La directrice de l’unité de microbiologie moléculaire de l’université Cheikh Anta Diop de Dakar a appelé à la prudence. « Vous ne pouvez pas prouver que quelqu’un a été soigné du Sida juste sur un résultat. C’est malhonnête de la part du gouvernement gambien d’utiliser nos résultats de cette manière », a indiqué le Dr Coumba Touré Kane à l’Associated Press. Des commentaires sévèrement critiqués par le pouvoir, qui jugent les commentaires de la spécialiste « faux et malhonnêtes ». Certains homologues de Yahya Jammeh, dont le président sud-africain Thabo Mbeki, devraient avoir le même sentiment, si l’on en croit les félicitations qu’ils lui ont adressées.
Un responsable onusien critique expulsé
Les autorités gambiennes n’y vont pas avec le dos de la cuillère concernant les détracteurs de la mixture présidentielle. Le docteur Fadzai Gwaradzimba, en a fait les frais. La coordinatrice résidente du système des Nations Unies en Gambie a été déclarée, vendredi, persona non grata par Banjul, qui lui a laissé 48 heures pour plier bagages. Au cœur de la crise, une déclaration publiée le 9 février où elle s’inquiète des conséquences de la « découverte » du président Jammeh. La responsable onusienne d’origine zimbabwéenne est partie dimanche pour les Etats-Unis, où elle devrait discuter de la situation. Difficile de savoir si elle pourra retourner ensuite retourner en Gambie.
Les inquiétudes de Fadzai Gwaradzimba reposent sur l’efficacité non vérifiée du traitement mais aussi sur le risque d’augmentation des comportements sexuels dangereux. Elle regrette par ailleurs que les candidats potentiels soient obligés de suspendre la prise des antirétroviraux, seuls médicaments reconnus scientifiquement comme améliorant le quotidien des malades. L’interruption est néfaste en ce que les séropositifs peuvent développer des résistances et être plus sujets aux maladies opportunistes. Problématique car des malades se rueraient à la clinique privée du Dr Yahya Jammeh, où le traitement est gratuit.
Entreprises rackettées ?
Au sein du pays, certains s’enorgueillissent du « remède miracle » de leur président qui, selon certains, poussera les malades du monde entier à venir se soigner en Gambie… D’autres, en revanche, sont beaucoup moins enthousiastes. Le président vient de créer un fonds pour le traitement du sida et des autres maladies, dont le compte est ouvert à la banque Arab Gambia Islamic Bank (AGIB). « Toutes les personnes, groupes, compagnies et organisations qui souhaiter faire un don pour le fonds peuvent le faire à la banque AGIB », peut-on lire sur le site officiel présidentiel.

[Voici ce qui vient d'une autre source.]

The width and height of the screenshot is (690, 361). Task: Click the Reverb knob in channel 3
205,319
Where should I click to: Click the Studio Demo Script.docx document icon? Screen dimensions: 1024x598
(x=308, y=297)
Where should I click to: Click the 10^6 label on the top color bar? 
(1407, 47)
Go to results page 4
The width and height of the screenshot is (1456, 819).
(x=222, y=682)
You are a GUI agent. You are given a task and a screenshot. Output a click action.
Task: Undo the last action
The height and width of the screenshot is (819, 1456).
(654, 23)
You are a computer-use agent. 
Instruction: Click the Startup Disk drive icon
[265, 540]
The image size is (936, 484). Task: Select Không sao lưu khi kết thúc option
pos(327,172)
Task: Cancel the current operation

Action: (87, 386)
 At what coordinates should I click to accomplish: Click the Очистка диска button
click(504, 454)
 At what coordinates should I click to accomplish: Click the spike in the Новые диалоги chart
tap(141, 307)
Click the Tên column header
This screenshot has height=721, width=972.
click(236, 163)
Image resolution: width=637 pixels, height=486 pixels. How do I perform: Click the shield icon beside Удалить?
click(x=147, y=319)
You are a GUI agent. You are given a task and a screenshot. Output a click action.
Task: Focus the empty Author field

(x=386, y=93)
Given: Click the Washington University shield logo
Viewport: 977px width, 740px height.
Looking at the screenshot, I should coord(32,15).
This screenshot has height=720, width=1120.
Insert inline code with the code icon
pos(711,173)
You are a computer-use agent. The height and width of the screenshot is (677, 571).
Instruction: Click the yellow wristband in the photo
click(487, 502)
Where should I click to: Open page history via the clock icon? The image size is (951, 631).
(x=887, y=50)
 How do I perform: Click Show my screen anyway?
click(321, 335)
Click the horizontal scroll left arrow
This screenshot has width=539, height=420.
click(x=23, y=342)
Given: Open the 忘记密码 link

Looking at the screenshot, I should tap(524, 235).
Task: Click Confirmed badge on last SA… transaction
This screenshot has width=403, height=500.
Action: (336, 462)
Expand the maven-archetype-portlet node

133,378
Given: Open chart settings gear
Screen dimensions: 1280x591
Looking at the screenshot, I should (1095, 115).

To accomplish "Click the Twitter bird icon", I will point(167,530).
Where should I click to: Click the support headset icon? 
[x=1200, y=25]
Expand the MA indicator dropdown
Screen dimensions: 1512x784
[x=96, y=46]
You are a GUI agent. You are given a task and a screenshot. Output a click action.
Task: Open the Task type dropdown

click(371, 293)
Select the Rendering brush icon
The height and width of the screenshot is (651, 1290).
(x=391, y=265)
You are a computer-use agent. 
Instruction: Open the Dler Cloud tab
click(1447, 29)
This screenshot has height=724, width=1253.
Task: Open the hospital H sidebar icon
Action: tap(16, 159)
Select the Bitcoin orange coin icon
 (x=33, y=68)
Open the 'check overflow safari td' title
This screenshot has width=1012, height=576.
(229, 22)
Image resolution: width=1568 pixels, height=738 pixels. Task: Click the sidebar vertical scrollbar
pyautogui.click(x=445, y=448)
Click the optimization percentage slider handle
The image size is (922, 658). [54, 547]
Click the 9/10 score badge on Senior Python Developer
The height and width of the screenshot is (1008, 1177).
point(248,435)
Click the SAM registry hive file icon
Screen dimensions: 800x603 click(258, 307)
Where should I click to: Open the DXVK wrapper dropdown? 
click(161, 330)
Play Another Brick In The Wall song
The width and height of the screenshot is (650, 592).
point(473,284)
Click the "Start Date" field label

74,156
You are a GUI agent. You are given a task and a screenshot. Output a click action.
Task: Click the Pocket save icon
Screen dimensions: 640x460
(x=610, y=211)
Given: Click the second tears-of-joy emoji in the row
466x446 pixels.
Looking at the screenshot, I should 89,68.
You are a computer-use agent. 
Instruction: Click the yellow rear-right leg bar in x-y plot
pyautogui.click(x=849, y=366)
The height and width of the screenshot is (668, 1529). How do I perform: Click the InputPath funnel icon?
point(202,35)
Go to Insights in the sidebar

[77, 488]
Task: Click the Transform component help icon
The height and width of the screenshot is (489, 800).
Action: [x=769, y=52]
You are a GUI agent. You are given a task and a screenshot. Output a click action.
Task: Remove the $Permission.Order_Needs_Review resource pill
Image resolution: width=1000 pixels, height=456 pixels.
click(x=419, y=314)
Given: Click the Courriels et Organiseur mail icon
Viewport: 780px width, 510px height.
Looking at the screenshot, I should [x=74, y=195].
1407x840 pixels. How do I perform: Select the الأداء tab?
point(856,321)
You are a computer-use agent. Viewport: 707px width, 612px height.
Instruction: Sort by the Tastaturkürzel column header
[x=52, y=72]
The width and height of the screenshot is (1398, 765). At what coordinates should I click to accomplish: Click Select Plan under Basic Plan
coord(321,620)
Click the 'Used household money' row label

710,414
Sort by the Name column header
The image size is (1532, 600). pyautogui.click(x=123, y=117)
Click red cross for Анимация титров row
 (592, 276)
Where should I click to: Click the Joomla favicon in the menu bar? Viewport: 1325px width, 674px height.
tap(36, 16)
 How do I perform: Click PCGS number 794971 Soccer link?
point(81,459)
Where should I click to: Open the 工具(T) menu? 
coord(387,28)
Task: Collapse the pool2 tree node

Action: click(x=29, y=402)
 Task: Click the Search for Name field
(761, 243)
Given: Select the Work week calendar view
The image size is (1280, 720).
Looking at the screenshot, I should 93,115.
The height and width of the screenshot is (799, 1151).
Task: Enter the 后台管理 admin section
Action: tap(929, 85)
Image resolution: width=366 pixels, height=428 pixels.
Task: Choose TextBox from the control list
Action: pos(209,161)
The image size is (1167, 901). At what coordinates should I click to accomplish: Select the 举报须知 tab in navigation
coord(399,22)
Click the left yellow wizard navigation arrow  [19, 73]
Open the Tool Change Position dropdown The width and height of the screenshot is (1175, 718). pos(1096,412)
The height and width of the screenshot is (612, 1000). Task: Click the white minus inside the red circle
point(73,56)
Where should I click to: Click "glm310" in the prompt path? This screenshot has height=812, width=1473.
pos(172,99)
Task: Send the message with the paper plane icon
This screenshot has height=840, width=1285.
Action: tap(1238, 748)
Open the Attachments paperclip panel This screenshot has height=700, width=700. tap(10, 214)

Selon l’enquête du journal gambien Freedom Newspaper, « certains membres de la communauté des affaires ici ont dit qu’ils n’ont pas d’autre choix que de contribuer au fonds de traitement du sida du président au risque d’être ciblés par des représailles ». Les autorités relèveraient en effet le nom des compagnies qui ne se sont pas acquittées du paiement d’une contribution. Une contribution précieuse pour poursuivre la lutte contre le sida, alors que touche à sa fin un projet de la Banque Mondiale luttant contre la maladie.